Copy the data word for word, from the line containing "welfare (494, 113)" through the line containing "clear (244, 933)", and include nothing else.

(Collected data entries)
————

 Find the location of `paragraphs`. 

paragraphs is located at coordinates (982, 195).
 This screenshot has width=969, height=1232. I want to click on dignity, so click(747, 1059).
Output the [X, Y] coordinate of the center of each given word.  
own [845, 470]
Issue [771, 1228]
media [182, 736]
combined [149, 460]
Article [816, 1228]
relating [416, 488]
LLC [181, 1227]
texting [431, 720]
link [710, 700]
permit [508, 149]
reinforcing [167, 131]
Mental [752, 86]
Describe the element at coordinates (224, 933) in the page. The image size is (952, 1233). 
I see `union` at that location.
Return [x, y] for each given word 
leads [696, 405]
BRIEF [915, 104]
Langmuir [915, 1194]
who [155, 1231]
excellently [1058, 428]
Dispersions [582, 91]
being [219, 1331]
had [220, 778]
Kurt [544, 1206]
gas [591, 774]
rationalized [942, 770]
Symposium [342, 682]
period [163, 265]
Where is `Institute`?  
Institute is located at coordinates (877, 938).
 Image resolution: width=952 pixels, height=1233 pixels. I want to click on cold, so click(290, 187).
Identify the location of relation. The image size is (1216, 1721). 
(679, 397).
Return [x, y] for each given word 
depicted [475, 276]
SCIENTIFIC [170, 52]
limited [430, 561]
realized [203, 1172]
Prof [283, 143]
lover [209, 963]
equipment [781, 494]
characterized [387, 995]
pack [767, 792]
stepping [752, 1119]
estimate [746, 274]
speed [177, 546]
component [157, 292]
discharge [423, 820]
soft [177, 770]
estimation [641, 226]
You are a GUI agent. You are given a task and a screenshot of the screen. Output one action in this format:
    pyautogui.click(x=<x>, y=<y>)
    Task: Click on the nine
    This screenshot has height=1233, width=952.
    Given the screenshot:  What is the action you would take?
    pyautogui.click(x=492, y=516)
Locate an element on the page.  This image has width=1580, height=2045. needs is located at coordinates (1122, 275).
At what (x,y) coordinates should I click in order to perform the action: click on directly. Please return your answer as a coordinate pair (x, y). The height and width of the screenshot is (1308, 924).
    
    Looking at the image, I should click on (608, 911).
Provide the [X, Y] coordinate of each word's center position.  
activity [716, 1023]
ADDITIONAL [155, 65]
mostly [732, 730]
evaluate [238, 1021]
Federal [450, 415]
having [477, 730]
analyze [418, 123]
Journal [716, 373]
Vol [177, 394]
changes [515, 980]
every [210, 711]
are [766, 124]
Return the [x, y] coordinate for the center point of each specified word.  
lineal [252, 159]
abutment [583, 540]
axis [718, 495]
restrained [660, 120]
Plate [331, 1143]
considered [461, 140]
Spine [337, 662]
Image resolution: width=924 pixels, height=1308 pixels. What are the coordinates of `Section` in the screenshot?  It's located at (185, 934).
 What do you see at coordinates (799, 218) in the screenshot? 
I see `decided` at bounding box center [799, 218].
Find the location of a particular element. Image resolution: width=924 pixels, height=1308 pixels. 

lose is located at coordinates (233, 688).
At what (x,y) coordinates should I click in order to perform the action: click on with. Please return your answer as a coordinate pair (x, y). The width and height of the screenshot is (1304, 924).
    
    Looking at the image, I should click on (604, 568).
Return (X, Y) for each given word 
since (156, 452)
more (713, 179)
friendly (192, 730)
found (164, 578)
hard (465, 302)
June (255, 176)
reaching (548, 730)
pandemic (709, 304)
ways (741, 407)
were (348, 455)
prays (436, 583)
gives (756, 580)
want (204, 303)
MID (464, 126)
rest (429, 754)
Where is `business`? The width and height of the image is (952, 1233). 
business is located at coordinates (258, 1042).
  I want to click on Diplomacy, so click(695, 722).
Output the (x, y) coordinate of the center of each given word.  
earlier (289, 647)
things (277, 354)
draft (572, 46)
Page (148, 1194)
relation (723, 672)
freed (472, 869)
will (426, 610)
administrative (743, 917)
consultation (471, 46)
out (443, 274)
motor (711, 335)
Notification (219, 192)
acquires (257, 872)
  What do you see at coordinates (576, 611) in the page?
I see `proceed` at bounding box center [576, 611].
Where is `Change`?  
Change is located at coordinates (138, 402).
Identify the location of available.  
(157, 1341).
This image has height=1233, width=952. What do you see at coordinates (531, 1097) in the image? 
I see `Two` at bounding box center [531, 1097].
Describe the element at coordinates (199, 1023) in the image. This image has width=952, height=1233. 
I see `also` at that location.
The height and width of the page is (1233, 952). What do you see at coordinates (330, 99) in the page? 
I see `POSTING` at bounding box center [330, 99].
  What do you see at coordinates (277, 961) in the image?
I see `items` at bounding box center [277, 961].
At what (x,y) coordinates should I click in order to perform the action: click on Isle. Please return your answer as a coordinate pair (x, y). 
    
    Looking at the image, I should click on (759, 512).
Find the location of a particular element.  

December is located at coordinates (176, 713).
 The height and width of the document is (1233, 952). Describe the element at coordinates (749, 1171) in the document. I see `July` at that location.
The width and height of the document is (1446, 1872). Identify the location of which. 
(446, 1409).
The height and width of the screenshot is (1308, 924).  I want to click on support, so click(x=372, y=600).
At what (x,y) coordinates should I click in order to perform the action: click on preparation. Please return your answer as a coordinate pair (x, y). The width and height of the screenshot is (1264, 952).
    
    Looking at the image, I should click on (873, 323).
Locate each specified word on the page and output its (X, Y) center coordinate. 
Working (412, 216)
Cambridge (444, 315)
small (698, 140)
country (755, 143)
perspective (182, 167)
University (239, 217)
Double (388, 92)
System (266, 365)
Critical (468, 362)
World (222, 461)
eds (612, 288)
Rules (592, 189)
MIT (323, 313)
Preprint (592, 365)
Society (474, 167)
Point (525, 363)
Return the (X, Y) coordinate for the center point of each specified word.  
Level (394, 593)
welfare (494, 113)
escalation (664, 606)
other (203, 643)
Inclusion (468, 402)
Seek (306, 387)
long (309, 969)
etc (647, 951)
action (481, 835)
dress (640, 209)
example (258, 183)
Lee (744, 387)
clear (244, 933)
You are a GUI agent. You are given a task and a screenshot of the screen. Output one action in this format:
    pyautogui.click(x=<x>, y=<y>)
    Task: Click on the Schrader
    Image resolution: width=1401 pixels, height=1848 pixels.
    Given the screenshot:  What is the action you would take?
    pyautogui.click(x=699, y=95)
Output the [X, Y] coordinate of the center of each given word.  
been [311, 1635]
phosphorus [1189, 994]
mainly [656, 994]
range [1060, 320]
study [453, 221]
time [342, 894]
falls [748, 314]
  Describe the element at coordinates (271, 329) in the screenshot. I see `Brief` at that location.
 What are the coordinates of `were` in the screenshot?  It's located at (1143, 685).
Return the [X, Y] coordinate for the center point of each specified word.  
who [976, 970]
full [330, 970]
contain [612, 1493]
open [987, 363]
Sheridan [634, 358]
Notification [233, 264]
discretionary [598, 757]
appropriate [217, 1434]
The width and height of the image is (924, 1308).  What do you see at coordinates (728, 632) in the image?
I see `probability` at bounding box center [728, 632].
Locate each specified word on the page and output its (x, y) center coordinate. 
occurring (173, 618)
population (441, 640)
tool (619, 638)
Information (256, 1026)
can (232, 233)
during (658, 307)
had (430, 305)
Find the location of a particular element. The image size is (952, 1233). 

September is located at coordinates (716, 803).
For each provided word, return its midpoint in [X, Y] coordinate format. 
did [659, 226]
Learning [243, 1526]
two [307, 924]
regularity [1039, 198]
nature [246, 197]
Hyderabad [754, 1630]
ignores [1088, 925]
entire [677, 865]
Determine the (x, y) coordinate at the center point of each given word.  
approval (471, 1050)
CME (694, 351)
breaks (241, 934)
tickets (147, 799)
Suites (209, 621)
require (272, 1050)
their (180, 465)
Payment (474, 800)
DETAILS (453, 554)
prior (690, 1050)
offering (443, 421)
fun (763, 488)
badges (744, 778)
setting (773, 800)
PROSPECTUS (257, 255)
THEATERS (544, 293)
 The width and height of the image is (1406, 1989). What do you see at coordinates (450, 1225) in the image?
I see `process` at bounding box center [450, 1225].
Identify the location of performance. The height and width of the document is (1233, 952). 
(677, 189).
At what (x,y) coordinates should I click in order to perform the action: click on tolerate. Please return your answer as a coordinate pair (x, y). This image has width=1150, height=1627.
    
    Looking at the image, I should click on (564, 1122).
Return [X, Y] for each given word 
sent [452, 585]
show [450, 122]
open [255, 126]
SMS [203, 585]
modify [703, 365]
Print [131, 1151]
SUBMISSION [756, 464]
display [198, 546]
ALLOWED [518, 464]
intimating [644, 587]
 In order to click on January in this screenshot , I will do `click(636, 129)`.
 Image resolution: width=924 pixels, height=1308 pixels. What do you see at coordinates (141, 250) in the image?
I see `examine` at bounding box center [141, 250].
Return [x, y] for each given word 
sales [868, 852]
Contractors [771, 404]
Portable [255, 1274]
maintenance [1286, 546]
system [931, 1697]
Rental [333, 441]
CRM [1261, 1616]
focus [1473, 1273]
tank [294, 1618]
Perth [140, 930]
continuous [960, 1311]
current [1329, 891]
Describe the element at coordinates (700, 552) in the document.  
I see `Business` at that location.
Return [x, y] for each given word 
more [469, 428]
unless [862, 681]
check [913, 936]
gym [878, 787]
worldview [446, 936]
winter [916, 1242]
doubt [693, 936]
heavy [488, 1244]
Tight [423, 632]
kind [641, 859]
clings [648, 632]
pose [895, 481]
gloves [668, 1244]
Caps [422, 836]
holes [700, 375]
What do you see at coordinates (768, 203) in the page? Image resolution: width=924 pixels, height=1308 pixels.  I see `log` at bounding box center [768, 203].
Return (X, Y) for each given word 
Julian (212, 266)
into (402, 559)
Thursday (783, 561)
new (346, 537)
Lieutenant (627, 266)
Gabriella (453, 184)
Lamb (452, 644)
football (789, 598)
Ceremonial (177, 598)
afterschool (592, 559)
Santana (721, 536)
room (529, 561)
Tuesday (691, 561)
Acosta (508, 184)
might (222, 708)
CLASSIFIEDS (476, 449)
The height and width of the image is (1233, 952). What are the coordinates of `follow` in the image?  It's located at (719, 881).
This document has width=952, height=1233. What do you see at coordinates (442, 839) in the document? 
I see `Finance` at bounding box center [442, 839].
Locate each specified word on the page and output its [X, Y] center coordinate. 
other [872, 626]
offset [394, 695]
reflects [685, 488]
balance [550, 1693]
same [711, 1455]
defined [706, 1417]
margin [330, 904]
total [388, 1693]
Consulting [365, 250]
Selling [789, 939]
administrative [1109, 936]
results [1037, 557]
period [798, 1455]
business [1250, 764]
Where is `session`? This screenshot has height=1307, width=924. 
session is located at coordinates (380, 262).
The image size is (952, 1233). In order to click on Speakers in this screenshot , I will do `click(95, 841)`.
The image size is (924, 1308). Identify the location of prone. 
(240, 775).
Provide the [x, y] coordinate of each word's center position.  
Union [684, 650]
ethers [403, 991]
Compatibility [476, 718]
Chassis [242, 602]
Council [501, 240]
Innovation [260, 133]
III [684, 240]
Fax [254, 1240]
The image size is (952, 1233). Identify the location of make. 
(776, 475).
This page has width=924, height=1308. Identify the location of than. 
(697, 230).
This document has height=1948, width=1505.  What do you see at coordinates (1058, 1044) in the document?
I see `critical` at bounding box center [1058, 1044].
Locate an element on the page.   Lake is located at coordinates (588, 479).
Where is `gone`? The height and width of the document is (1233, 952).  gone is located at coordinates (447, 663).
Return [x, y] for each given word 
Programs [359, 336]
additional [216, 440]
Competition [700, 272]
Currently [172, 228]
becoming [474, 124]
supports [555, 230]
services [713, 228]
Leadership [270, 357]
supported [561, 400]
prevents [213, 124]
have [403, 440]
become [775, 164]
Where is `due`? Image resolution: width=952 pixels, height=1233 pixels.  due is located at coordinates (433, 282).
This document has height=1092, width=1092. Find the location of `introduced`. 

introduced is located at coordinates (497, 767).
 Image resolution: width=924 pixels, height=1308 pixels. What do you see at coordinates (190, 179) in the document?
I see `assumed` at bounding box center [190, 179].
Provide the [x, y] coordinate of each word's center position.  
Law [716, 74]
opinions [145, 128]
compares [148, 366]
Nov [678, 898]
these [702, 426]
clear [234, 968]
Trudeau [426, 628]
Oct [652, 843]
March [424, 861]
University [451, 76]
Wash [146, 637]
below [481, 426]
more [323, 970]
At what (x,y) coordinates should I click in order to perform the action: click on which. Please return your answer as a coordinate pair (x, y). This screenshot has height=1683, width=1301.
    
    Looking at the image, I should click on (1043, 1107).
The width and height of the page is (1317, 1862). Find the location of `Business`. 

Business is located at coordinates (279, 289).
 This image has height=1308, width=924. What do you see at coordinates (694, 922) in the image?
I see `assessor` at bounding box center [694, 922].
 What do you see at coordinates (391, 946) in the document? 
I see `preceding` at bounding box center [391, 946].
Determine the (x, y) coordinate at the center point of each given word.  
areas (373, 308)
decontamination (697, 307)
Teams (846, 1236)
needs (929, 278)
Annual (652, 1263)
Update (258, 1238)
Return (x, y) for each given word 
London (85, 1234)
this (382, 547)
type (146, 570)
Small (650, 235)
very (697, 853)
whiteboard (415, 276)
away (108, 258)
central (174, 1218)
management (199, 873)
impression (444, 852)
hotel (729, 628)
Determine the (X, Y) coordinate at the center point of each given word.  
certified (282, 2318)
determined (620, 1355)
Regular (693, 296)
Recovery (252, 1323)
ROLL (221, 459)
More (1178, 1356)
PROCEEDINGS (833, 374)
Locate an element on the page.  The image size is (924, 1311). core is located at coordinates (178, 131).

————

▶ **FULL SOLUTION**:
welfare (494, 113)
escalation (664, 606)
other (203, 643)
Inclusion (468, 402)
Seek (306, 387)
long (309, 969)
etc (647, 951)
action (481, 835)
dress (640, 209)
example (258, 183)
Lee (744, 387)
clear (244, 933)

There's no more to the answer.